WotC intentionally named one game release as a “.5,” but there is not universally accepted standard for what IS a .5 edition of a game. In fact, from a marketing standpoint, it was actually a pretty weird thing for them to do.

Declaring it “3.5” probably contributed to the panic about compatibility, because it wasn’t just saying “we revised the same rules,” but tried to communicate that “it’s compatible, but only to a point.”

My point being, there is no naming convention that is going to easily summarize how much a revised ruleset is going to differ from a previous ruleset. There isn’t a published standard where “we’ve changed 35% of the rules-related text, so we’re required to call it a new edition.”

The best way to gauge this is also the hard way. Compare the stated goals of the design to the rules that are presented. When there is a stated design goal, it aids in the playtest process to be able to not only state preference but to measure design principle adherence.

The Archdevil is in the Details

That means sometimes you need to ask questions rather than hope a shorthand is going to communicate everything you need to know.

  • Are spells meant to work, and are they meant to work with or without conversion?
  • Are monsters meant to work, and are they meant to work with or without conversion?
  • Are subclasses meant to work, and are they meant to work with or without conversion?
  • Can you use a class, subclass, spell, or monster from the 2014 rules next to the 2024 rules without conversion, and not have places where the rules disconnect? Are the meta-assumptions too big to avoid touching “legacy” content?
  • When you convert adventures, is the biggest conversion the fact that a defined noun now has a different definition, but the overall structure of the adventure still works?
  • Is adventure design going to introduce new standardized elements that will stand in sharp contrast to adventures that were written before that standardized element?

For that last one, the best thing I can use by way of explanation is an example. Most D&D 5e adventures now don’t assume you are using XP, which means that when to do things expected by the adventure, you’ll be the “right level.”
That means you won’t be doing the CRPG tactic of “I’m going to do all of the sidequests I can find so that I’m over-leveled for the boss fight.”

If the new edition is going to have different assumptions about XP, that might affect adventures more than it would seem on the surface.

Another example is that AL adventures have a different assumption than the core adventures, in that they present a level range and average party level.

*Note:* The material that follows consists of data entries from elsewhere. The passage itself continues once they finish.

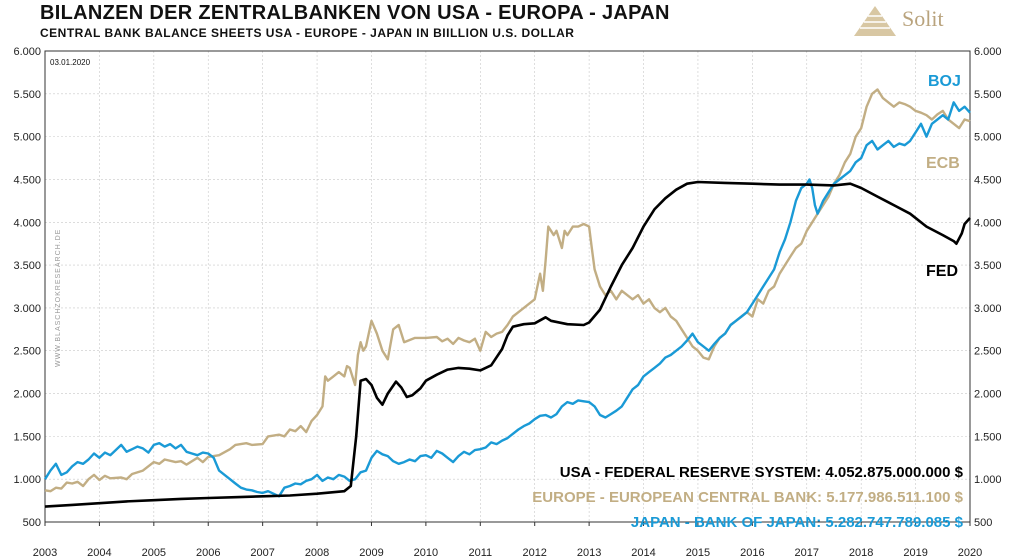 The width and height of the screenshot is (1024, 560). I want to click on x-tick-label: 2007, so click(262, 553).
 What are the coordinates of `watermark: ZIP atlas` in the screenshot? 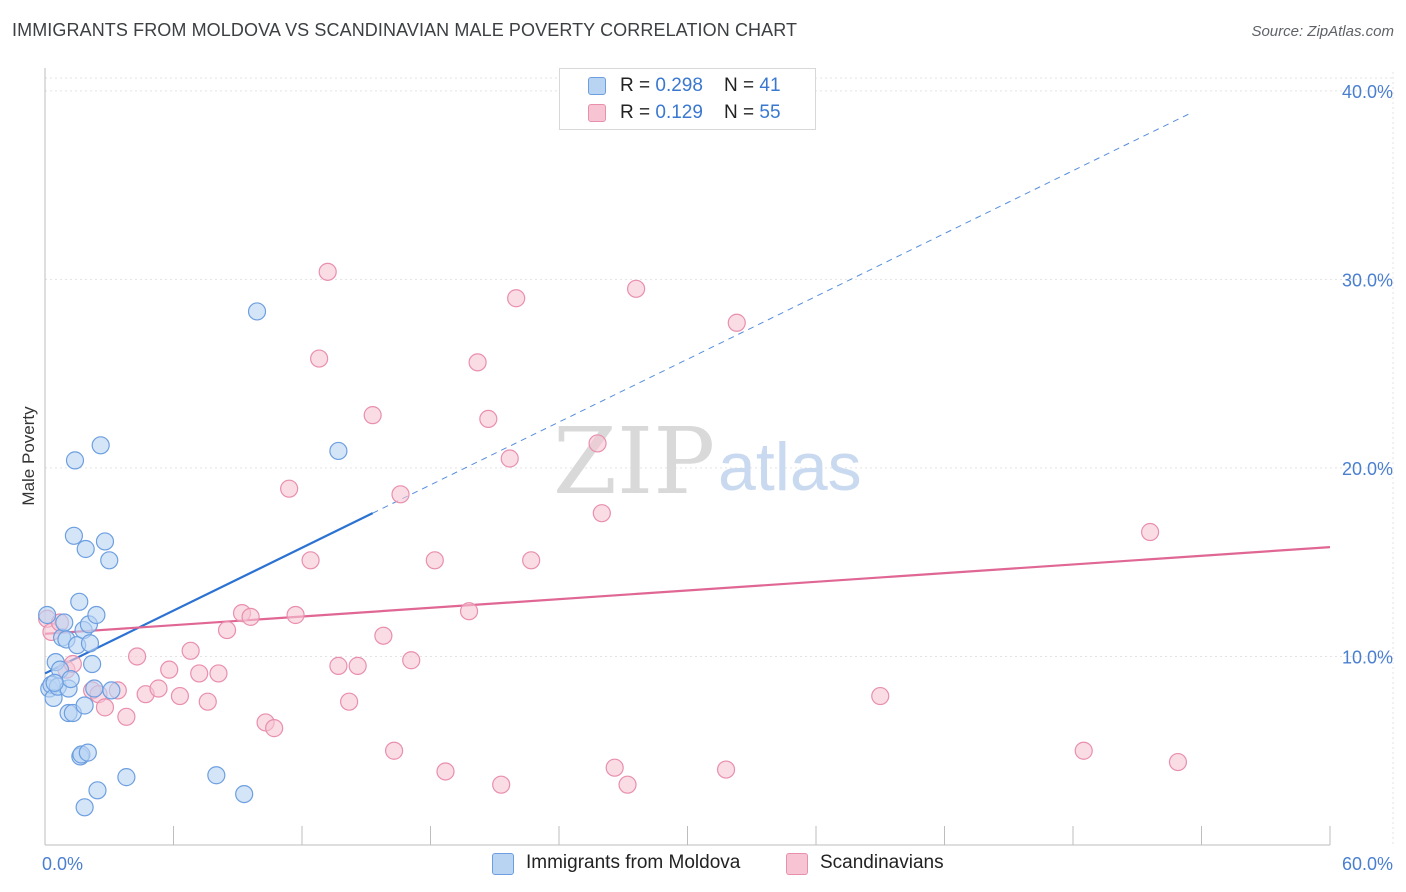 It's located at (708, 462).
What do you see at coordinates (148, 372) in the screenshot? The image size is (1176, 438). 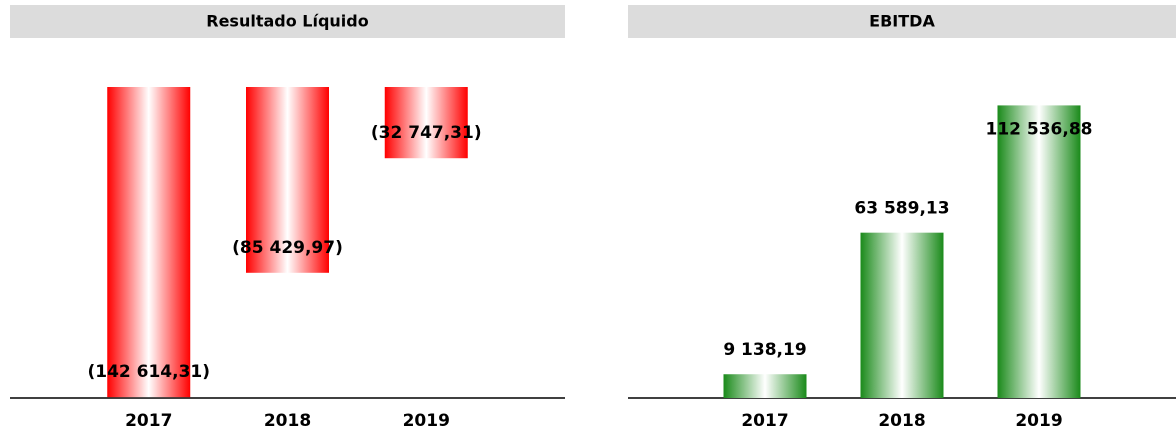 I see `value-label: (142 614,31)` at bounding box center [148, 372].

Is something like that going to be standard, because again, that would affect existing adventures.

Why Ask Why?

Anyway, this is a long, long digression that basically filters down to the fact that no naming convention to the release of a rule is going to satisfactorily answer questions, and one naming convention used once has kind of deformed our expectations revisions and editions.

I also think it IS important to know if a company considers something a new edition or not, IF you can get them to put that consideration into context (i.e. compatibility, degree of design adherence to the previous edition).

Emergent Questions

One thing I didn’t know that I wanted someone at the summit to ask until I started seeing how people are receiving information is “how much are you willing to change in the playtest based on feedback” and “do you have somethings you have decided are “done deals” in the redesign.

People seem to be leaning heavily toward assuming that the changes set, and there might be some tweaks, but the course is set, and that may be the case, but is anyone willing to say, for example, that they absolutely won’t be reversing standardized subclasses, just as an example.

Now I’m going to go back to randomly speculating based on information that hasn’t been thoroughly summarized.